I do agree with Tim's reasoning in general, but as Pavel also implied by offering the statistics, I would not be worried about the difference, but by the unreasonably high absolute value of Free R for 2.0 A resolution.

I do not think that its simple 'over-fitting' and my worry would not be just the very high difference between R/Rfree, but simply the high Rfree. I would more or less bet that if you check your model in the MolProbity server (http://molprobity.biochem.duke.edu/) it will also have appalling geometry scores(*)

Here is what I would suspect and what I would do to check what is wrong:

-very incomplete or badly built model: validate in Molprobity, and then rebuild (Coot obviously ...). .... while doing this check the following which just takes computer time, not yours: -twining: try any de-twining tool, I would simply switch on twining refinement in REFMAC and sit back and read the log carefully.
-wrong space group: Try the Zanuda server: 
http://www.ysbl.york.ac.uk/YSBLPrograms/index.jsp

regards -

Tassos

(*)on the other hand I did bet on Germany winning against Spain, so my betting skills are worse than these
of a cephalopod mollusk named 'Paul', 
http://en.wikipedia.org/wiki/Paul_the_Octopus


PS When you use TLS the average B will always go down since a lot of the movement is 'absorbed' by the TLS tensors that describe domain movement - what is in the PDB is just the 'residual' B that cannot be explained by domains moves.

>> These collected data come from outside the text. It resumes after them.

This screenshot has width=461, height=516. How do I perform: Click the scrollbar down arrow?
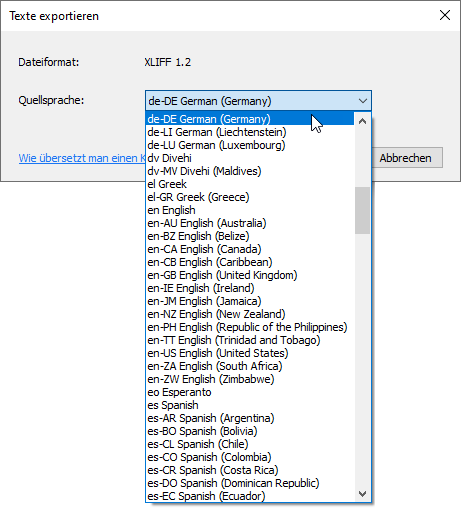coord(362,494)
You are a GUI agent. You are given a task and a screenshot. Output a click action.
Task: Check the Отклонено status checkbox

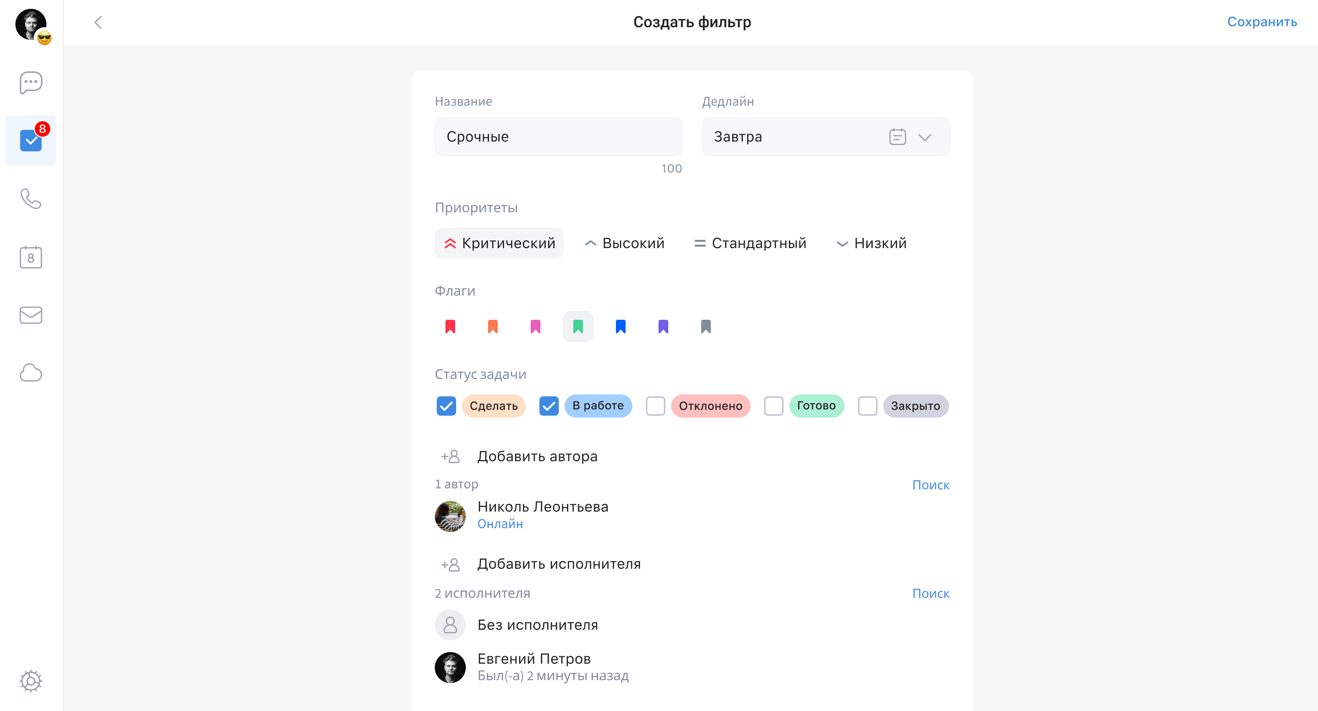(655, 406)
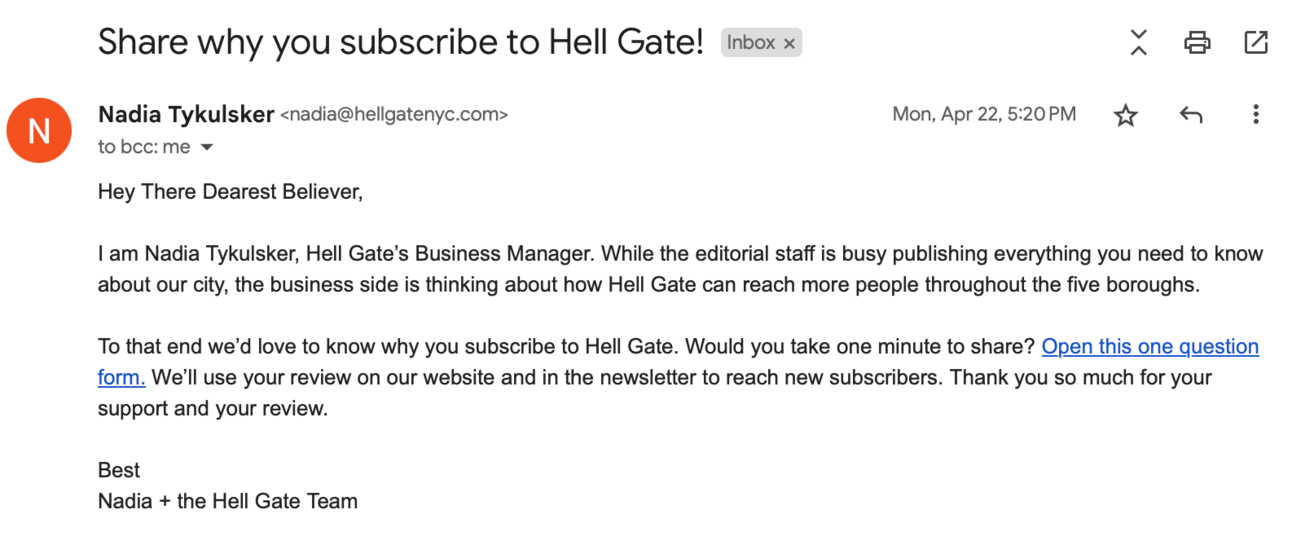The width and height of the screenshot is (1292, 536).
Task: Click the to bcc: me recipient text
Action: tap(144, 147)
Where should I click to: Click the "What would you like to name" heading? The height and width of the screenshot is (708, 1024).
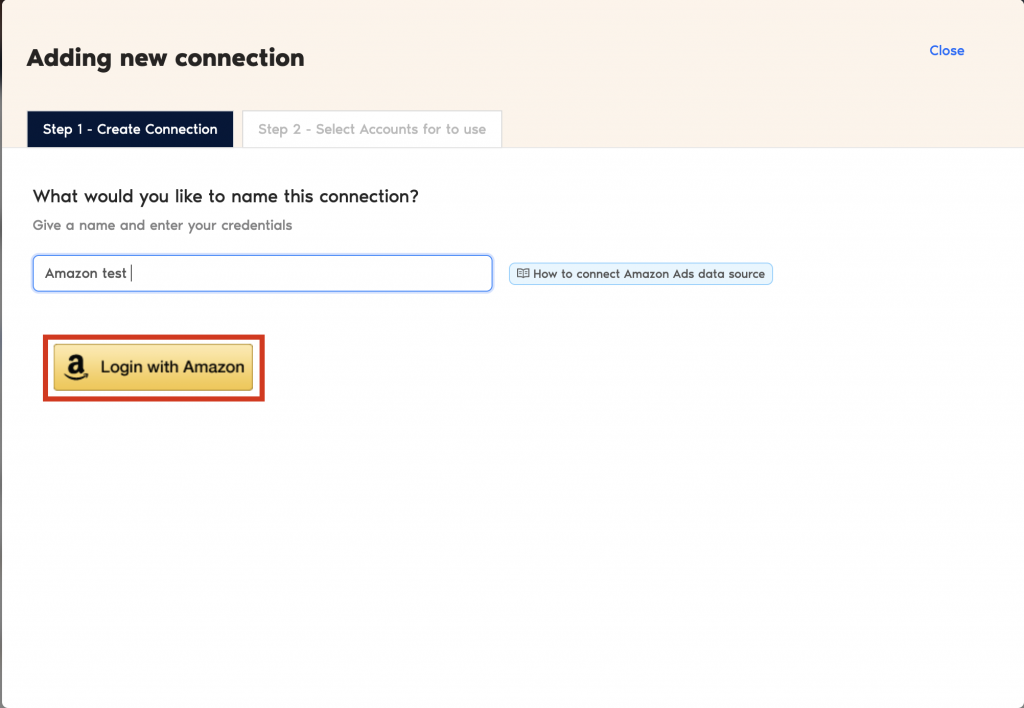(226, 196)

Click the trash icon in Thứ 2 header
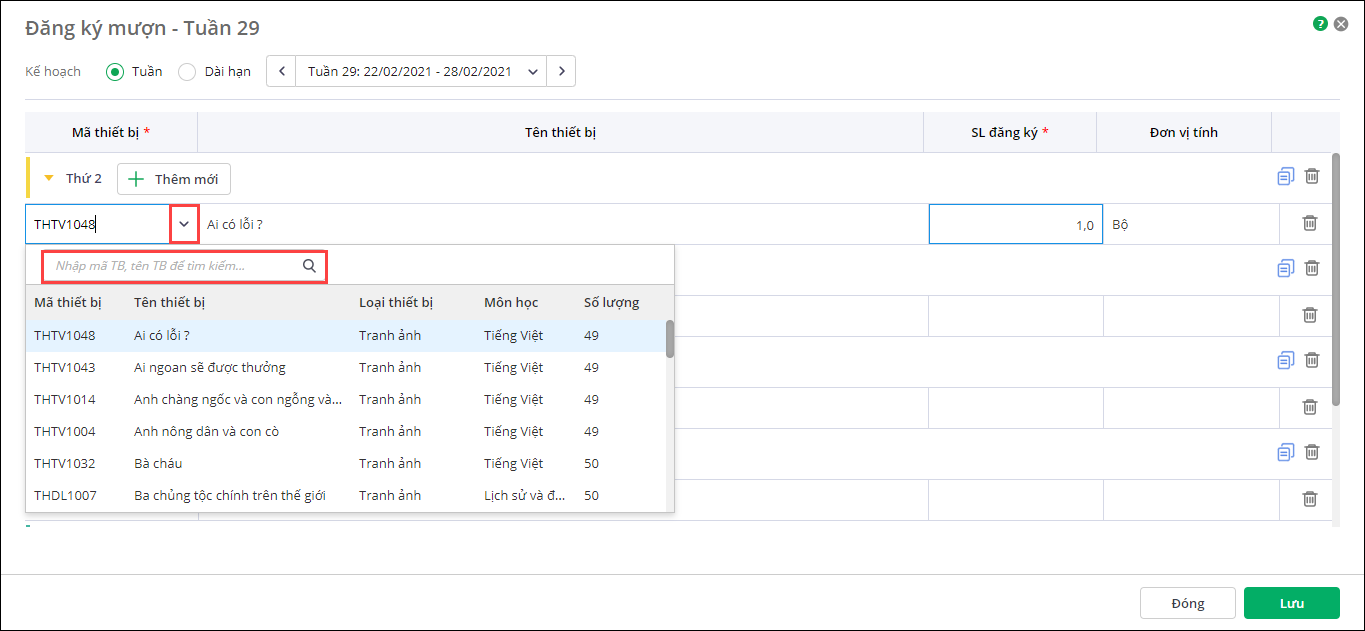pos(1312,177)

On Jul 8, 2010, at 8:32, Tim Gruene wrote:

Dear Sampath,

You are right, the gap between R and Rfree is significant and indicates that
your model was overfitted.
Without knowing your data or your model, some reasons for overfitting might be: - you used automated placement of water molecules (e.g. through arpwaters or in coot) and never checked the water molecules for chemical reasonability. How many residues are there in your structure and how many water molecules? - there might be a domain that - despite the resolution - does not resolve with
 your data but you built somethig nevertheless
- you build things into your model while using a too low (approx. <1.0sigma) sigma-level for your map. At too low a contour level you can often see what
 you _want_ to see in my experience, and not what is there
- you screwed up the Rfree set and it's not indendent anymore. However, in that case I would rather expect the difference or the ration to be too small rather
 than too big.
- Your data may be twinned.

That's just a first set of reasons but there might be something one could only
know by looking at your data.

Tim



On Wed, Jul 07, 2010 at 10:17:14PM -0700, Sampath Natarajan wrote:
Dear all,

I have a question about the R free value. I refined a structure with 2A resolution. After model building and restraint refinement using Refmac program, the average B factor was around 50 for all atoms. The R/ Rfree were around 22/34. Then used the TLS refinement choosing entire molecule. Then R/Rfree reduced as 20/32. But the average B factor was reduced as 30. The
R/Rfree difference is about 12% in final refinement. I feel it is
significantly higher.

Could any one suggest me to reduce the Rfree value more? or is it good to
submit the data in the PDB database with this 12% difference?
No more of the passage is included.